> Extracted data:
◇ ◇ ◇ ◇ ◇

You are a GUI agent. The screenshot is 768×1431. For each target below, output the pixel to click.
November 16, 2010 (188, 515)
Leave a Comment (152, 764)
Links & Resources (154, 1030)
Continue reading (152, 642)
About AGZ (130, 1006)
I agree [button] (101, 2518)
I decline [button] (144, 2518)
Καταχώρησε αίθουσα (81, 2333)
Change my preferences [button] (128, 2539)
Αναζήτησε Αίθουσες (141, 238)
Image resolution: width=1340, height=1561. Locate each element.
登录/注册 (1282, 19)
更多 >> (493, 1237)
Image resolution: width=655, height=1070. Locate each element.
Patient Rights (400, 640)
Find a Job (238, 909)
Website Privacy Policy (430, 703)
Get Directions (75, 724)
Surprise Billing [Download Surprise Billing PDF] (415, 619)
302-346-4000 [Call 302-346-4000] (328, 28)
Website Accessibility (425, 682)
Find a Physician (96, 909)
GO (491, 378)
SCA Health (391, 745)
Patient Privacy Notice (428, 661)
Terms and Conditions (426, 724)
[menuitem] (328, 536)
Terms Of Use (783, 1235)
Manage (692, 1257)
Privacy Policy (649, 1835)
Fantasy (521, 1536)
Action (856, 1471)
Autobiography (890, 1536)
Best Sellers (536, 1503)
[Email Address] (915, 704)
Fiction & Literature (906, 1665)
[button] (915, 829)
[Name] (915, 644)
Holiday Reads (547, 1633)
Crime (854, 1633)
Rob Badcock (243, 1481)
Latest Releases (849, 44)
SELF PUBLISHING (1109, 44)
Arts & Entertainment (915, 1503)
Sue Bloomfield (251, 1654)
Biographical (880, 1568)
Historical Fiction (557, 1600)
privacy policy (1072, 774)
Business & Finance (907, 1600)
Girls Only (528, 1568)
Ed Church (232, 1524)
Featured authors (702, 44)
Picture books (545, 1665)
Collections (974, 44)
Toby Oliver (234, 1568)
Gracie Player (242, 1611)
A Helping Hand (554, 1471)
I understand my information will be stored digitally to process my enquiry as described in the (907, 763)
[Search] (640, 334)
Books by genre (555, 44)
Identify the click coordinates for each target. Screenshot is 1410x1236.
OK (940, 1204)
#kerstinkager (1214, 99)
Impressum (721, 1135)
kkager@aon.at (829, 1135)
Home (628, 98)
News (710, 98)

◇ ◇ ◇ ◇ ◇

> What to do: Copy all of the data above, line for line, with no changes.

> Solution to the problem:
You are a GUI agent. The screenshot is 768×1431. For each target below, output the pixel to click.
November 16, 2010 (188, 515)
Leave a Comment (152, 764)
Links & Resources (154, 1030)
Continue reading (152, 642)
About AGZ (130, 1006)
I agree [button] (101, 2518)
I decline [button] (144, 2518)
Καταχώρησε αίθουσα (81, 2333)
Change my preferences [button] (128, 2539)
Αναζήτησε Αίθουσες (141, 238)
Image resolution: width=1340, height=1561. Locate each element.
登录/注册 (1282, 19)
更多 >> (493, 1237)
Image resolution: width=655, height=1070. Locate each element.
Patient Rights (400, 640)
Find a Job (238, 909)
Website Privacy Policy (430, 703)
Get Directions (75, 724)
Surprise Billing [Download Surprise Billing PDF] (415, 619)
302-346-4000 [Call 302-346-4000] (328, 28)
Website Accessibility (425, 682)
Find a Physician (96, 909)
GO (491, 378)
SCA Health (391, 745)
Patient Privacy Notice (428, 661)
Terms and Conditions (426, 724)
[menuitem] (328, 536)
Terms Of Use (783, 1235)
Manage (692, 1257)
Privacy Policy (649, 1835)
Fantasy (521, 1536)
Action (856, 1471)
Autobiography (890, 1536)
Best Sellers (536, 1503)
[Email Address] (915, 704)
Fiction & Literature (906, 1665)
[button] (915, 829)
[Name] (915, 644)
Holiday Reads (547, 1633)
Crime (854, 1633)
Rob Badcock (243, 1481)
Latest Releases (849, 44)
SELF PUBLISHING (1109, 44)
Arts & Entertainment (915, 1503)
Sue Bloomfield (251, 1654)
Biographical (880, 1568)
Historical Fiction (557, 1600)
privacy policy (1072, 774)
Business & Finance (907, 1600)
Girls Only (528, 1568)
Ed Church (232, 1524)
Featured authors (702, 44)
Picture books (545, 1665)
Collections (974, 44)
Toby Oliver (234, 1568)
Gracie Player (242, 1611)
A Helping Hand (554, 1471)
I understand my information will be stored digitally to process my enquiry as described in the (907, 763)
[Search] (640, 334)
Books by genre (555, 44)
Identify the click coordinates for each target. Screenshot is 1410x1236.
OK (940, 1204)
#kerstinkager (1214, 99)
Impressum (721, 1135)
kkager@aon.at (829, 1135)
Home (628, 98)
News (710, 98)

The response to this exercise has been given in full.